[ENTRIES SUPPLIED]

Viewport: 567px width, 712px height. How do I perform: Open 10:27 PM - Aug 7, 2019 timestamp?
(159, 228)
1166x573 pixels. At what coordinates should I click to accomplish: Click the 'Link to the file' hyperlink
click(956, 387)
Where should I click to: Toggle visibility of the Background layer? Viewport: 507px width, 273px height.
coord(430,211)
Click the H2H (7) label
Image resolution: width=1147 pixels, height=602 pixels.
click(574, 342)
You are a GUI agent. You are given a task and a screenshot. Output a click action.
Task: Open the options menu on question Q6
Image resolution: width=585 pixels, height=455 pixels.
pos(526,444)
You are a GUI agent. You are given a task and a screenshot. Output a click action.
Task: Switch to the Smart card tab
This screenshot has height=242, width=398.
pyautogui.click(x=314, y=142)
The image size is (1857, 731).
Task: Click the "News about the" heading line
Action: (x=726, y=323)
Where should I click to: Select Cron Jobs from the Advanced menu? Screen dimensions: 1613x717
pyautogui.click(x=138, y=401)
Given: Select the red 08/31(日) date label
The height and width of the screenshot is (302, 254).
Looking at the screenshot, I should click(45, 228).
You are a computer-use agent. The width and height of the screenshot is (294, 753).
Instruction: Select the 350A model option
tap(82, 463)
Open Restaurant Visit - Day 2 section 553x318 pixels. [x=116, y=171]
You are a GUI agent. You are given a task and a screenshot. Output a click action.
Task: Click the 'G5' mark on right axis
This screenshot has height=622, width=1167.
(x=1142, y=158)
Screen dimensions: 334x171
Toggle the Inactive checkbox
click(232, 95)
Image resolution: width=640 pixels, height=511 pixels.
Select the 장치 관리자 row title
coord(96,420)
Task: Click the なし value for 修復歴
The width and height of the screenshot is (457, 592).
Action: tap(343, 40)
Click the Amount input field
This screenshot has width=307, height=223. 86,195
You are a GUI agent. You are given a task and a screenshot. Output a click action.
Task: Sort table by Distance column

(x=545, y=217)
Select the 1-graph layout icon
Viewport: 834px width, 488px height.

[/ENTRIES SUPPLIED]

__DIRECTIONS FOR THIS TASK__:
Retrieve all lines from the data that contain the string "label".

__SOLUTION TO THE EXERCISE__:
Click the H2H (7) label
Given: Select the red 08/31(日) date label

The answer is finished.